Finding Downstream Target DNAs for Chromatin Proteins by X-CHIP in Drosophila

Excerpt

Formaldehyde cross-linking followed by chromatin immunoprecipitation (X-ChIP) allows mapping of protein--DNA interactions through the ability of formaldehyde to cross-link proteins and nucleic acids in living cells. Formaldehyde is a very reactive dipolar compound that reacts with the amino groups of proteins and amino acids (1, 2). It shows no reactivity, however, toward free double-stranded DNA and thus does not cause the extensive DNA damage seen after prolonged exposure to other cross-linking reagents such as UV. Each formaldehyde molecule has the capacity to interact with two amino groups. Therefore, DNA--protein, protein--protein, and RNA--protein cross-links are rapidly formed after formaldehyde treatment, creating a stable structure that prevents the redistribution of cellular components. Furthermore, a simple heat treatment is sufficient to reverse the reaction equilibrium and to allow isolation of pure DNA for further analysis (3). Formaldehyde cross-linking combined with chromatin immunoprecipitation (IP) is a way of mapping the in vivo distribution of chromatin-associated proteins. As such, this technique is of great value in the analysis of protein--DNA interactions, even more so when studying proteins that do not show specific DNA binding activities in vitro. This has recently been demonstrated for several chromatin-associated proteins from yeast to vertebrates (4–8). Additionally, analysis of the cross-linking pattern not only allows mapping of sites of protein--DNA interaction but can also give an estimation of the relative binding affinity to different sequences across a large genomic region.

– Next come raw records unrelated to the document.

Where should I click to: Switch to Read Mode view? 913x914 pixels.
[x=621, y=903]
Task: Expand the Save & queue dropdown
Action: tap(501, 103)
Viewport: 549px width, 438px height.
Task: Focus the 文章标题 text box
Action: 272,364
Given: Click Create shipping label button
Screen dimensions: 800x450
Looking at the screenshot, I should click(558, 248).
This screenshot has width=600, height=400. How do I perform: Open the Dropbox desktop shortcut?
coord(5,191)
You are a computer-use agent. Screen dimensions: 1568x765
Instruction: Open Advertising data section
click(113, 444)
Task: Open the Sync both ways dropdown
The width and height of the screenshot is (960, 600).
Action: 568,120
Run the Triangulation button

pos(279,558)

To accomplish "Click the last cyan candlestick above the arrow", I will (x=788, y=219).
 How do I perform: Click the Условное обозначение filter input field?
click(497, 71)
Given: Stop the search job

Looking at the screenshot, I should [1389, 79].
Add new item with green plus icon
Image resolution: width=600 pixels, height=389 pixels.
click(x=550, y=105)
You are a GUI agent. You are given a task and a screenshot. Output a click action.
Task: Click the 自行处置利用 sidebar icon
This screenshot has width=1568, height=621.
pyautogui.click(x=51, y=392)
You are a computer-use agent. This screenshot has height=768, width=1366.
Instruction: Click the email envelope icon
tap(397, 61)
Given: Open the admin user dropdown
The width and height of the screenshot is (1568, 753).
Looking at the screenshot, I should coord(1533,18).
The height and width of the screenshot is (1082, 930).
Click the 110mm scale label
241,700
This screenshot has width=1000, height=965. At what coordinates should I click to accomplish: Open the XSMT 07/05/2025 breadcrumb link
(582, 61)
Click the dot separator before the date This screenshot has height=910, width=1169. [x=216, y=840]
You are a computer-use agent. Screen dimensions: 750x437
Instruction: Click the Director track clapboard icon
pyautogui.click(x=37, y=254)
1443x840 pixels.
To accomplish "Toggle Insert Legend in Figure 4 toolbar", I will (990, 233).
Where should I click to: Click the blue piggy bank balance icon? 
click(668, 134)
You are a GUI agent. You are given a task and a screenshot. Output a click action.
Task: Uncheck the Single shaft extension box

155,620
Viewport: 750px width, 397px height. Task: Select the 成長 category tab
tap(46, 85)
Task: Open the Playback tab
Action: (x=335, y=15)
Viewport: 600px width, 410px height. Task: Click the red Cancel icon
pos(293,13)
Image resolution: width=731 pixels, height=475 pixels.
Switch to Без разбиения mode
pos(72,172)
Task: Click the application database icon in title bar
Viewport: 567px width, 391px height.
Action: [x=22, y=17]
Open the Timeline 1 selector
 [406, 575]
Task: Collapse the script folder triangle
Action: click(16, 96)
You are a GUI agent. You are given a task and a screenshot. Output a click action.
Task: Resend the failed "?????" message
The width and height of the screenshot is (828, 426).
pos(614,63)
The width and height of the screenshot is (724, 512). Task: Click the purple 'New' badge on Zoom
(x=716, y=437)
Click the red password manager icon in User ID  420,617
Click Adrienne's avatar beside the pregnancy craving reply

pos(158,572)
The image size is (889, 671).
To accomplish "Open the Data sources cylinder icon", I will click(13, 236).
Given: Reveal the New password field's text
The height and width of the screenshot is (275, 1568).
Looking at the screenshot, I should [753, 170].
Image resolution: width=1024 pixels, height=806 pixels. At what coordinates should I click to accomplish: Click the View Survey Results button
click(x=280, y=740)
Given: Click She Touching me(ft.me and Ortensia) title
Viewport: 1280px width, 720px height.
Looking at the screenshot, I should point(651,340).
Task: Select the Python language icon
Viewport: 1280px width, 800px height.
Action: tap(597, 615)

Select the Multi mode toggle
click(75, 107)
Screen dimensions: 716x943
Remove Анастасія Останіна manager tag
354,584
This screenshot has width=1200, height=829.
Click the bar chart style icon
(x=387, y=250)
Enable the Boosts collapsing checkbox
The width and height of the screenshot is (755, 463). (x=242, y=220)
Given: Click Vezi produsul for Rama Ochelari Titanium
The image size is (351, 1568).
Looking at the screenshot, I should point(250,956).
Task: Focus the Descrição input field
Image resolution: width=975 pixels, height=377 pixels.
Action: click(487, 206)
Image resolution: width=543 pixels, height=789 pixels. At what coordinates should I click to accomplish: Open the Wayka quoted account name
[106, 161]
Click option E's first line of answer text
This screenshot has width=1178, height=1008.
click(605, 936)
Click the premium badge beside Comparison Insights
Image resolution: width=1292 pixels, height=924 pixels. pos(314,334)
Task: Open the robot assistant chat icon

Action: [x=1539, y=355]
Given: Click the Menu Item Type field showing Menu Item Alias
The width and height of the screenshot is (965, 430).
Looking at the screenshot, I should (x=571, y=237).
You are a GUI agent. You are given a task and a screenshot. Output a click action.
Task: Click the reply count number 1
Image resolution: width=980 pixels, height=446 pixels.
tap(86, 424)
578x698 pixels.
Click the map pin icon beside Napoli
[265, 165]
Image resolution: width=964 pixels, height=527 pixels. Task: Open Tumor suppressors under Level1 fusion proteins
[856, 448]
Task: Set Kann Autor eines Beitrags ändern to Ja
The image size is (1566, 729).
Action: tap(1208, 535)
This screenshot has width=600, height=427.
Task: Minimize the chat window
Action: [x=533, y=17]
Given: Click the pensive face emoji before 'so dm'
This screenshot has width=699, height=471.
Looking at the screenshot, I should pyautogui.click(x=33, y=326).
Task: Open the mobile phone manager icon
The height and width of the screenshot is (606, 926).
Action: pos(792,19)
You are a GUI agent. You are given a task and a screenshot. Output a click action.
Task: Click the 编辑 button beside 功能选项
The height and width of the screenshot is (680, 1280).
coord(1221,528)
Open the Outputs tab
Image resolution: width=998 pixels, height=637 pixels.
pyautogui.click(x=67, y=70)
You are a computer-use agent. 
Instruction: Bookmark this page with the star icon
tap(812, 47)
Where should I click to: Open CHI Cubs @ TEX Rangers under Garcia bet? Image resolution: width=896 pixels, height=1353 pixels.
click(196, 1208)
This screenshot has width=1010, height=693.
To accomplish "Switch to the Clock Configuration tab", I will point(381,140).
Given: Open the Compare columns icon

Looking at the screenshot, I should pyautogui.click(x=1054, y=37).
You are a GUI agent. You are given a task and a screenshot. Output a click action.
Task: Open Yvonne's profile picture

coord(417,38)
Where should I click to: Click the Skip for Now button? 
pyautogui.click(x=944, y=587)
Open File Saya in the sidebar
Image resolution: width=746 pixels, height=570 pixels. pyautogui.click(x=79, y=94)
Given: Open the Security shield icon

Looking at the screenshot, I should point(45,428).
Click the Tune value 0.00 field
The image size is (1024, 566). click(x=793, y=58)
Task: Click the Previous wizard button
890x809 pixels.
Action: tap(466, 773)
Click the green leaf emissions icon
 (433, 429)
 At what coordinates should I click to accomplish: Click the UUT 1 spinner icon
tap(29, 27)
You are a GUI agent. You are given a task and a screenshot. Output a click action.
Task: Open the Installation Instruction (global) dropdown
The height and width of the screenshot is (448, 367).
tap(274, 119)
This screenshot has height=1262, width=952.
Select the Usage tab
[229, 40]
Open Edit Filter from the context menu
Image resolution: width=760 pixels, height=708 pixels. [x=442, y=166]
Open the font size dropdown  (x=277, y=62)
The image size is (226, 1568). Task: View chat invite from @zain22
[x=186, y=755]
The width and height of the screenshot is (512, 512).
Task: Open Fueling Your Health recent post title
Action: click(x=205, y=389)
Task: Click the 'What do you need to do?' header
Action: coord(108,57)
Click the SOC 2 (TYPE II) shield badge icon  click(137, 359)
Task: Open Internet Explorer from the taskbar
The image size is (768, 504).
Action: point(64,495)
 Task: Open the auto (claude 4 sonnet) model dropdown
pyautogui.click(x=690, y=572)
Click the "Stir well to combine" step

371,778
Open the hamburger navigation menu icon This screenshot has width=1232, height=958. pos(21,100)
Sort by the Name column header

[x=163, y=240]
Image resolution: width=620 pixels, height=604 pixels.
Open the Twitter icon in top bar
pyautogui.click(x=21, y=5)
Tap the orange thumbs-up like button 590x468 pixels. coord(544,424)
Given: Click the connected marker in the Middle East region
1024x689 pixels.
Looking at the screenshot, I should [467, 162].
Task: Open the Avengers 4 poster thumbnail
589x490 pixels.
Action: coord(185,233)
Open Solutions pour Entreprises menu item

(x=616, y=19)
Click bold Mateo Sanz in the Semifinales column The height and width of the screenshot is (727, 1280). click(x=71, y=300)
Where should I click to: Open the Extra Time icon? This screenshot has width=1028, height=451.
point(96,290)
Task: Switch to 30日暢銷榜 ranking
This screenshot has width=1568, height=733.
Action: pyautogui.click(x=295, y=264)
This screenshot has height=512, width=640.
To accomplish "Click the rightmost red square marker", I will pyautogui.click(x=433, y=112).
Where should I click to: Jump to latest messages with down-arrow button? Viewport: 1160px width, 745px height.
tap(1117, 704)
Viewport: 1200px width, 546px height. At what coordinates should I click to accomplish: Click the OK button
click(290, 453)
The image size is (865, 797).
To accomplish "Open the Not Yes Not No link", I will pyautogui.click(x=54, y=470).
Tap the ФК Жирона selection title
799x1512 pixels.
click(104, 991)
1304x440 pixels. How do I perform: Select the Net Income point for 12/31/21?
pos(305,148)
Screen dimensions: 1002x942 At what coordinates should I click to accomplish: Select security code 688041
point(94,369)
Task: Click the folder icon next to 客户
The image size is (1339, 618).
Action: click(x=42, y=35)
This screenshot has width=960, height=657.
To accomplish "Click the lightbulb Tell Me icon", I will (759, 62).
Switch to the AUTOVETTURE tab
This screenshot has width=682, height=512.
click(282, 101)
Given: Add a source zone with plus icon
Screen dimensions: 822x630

In our laboratory, we are applying this technique in a novel approach aimed at the identification of downstream targets for regulatory proteins. Formaldehyde cross-linking coupled to the use of genomic microarrays has already been successfully applied to identify protein targets in the yeast cell nucleus (9). In our approach, we are collaborating with the labs of Florence Maschat, Franck Girard, and Conchita Ferraz at the Institut de Génétique Humaine to directly clone and characterize the immunopreciptiated DNAs to identify targets for several chromatin-associated proteins.